The toothless brute guarding the entrance started to reach for the door when Chipperfield dropped his walking stick directly in front of him. The baronet bent to pick it up, blocking his opponent as the door to his coach sprang open and his three companions leaped out. The gatekeeper tried to step around the old man, but Burleigh grabbed him behind his knees and attempted to throw him on his back. It was like trying to lift one of the Elgin Marbles. The huge doorman must have weighted twenty stone. Chipperfield sank to his knees as a ham-sized fist started to crash down toward his face.

Hearing the commotion, Molly dashed for the stairs, money flying as she clutched it to her bosom with one hand while the other raised her skirts so she could run in heeled slippers. She screeched an alarm, dropping banknotes like a maple shedding leaves in a high autumn wind.

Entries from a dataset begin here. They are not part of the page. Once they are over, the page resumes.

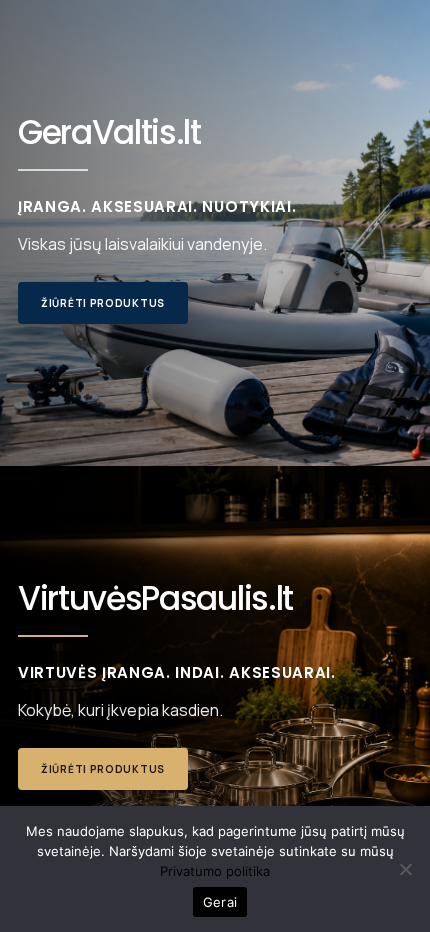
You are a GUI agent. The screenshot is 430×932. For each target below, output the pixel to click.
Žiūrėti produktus (103, 303)
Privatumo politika (215, 871)
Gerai (220, 902)
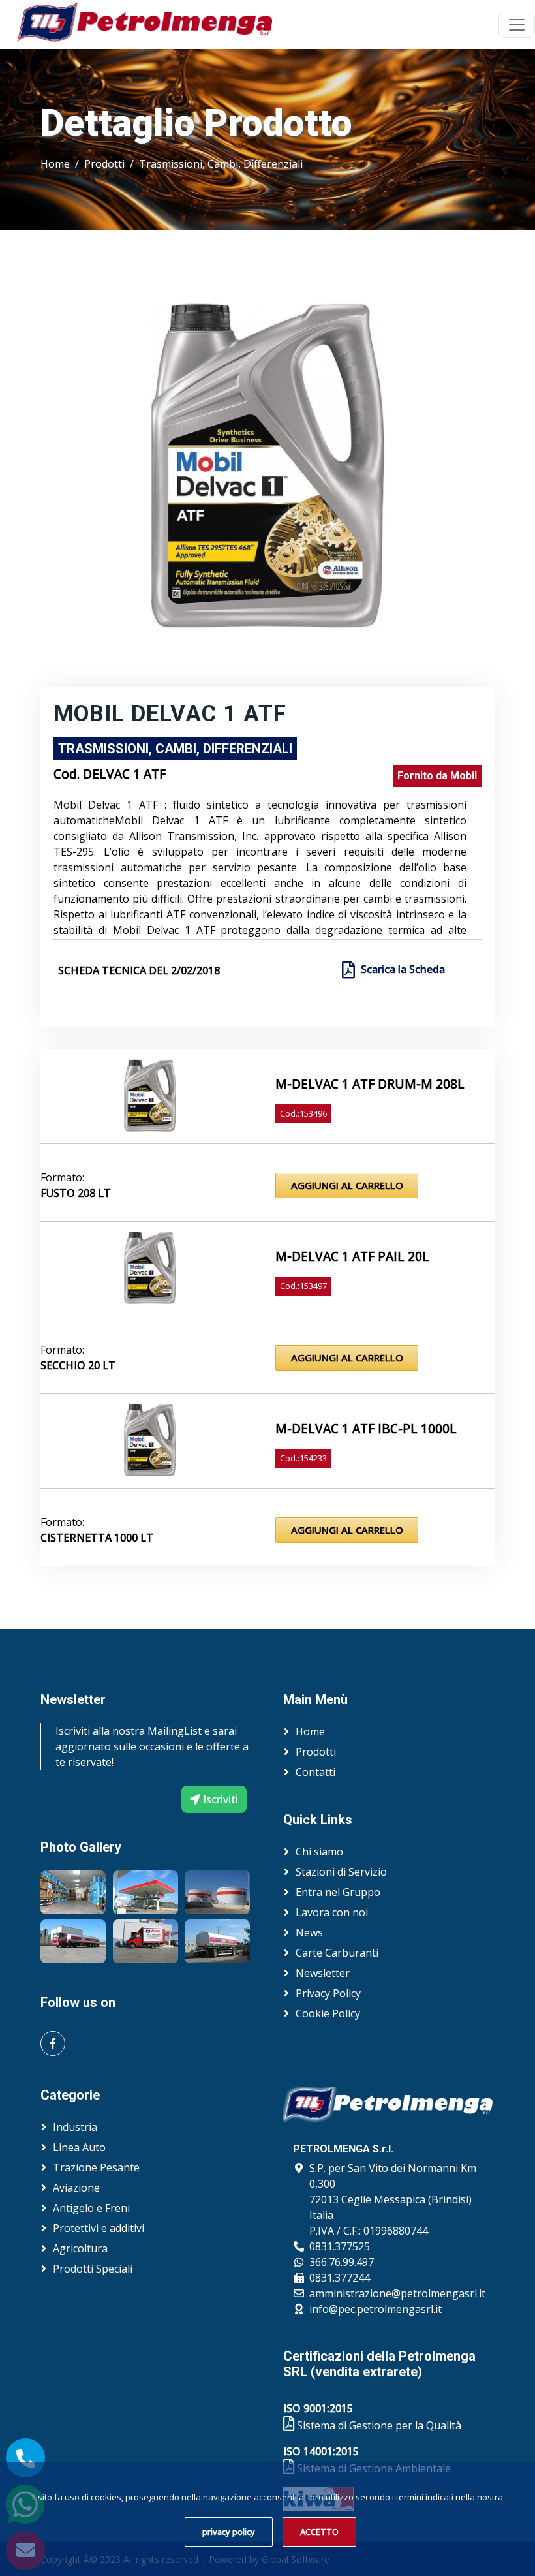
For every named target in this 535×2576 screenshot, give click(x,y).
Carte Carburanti (337, 1953)
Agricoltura (80, 2248)
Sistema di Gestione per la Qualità (377, 2425)
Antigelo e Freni (91, 2208)
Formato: (62, 1177)
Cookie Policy (328, 2013)
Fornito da (437, 775)
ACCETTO (319, 2531)
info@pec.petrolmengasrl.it (375, 2309)
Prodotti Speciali (92, 2268)
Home (55, 164)
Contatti (315, 1772)
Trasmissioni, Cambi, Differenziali (221, 164)
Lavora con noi (332, 1912)
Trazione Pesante (96, 2167)
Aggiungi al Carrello (347, 1185)
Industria (75, 2127)
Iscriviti (219, 1799)
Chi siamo (319, 1851)
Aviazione (76, 2187)
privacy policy (228, 2531)
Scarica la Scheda (403, 969)
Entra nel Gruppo (338, 1892)
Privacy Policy (328, 1993)
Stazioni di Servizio (341, 1872)
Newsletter (323, 1973)
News (309, 1932)
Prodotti (104, 164)
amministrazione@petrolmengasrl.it (397, 2293)
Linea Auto (79, 2147)
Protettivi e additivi (98, 2228)
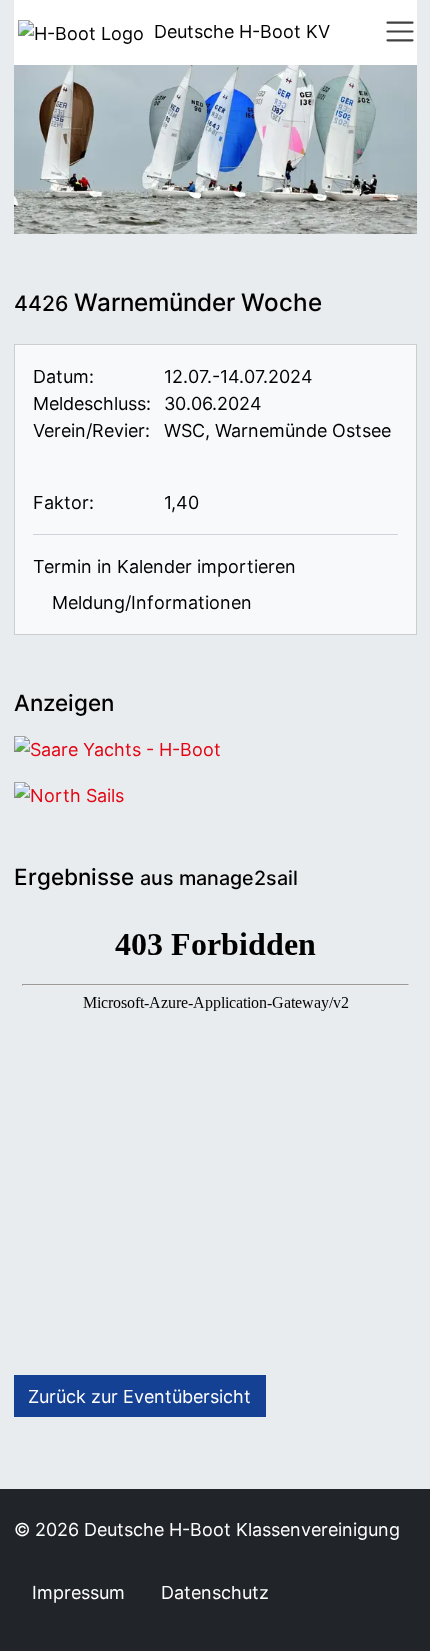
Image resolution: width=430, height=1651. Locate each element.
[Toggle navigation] (400, 32)
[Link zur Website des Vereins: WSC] (49, 457)
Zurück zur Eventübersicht (139, 1396)
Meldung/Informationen (149, 602)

To avoid being smashed in the face, Burleigh ducked his head into the giant’s crotch and sank his teeth into the bulge of his indecently tight breeches. The gatekeeper let out a squeal of pure agony. The supposedly sickly old man’s arm reached between the guard’s legs to grab his belt. The brute froze, afraid to punch because of the blindingly painful hold his opponent had, clamped on like a leech.

As Rob and Cooper dashed past him in pursuit of Molly, O’Keefe stopped to intervene. Burleigh opened his mouth just enough to growl, “I bite again and you’ll be singing soprano!”

At that instant the big Irishman struck the doorman on the head. As he crumpled unconscious to the floor, Chipperfield shoved himself free and spat in disgust. “I do thank you, Mr. O’Keefe.”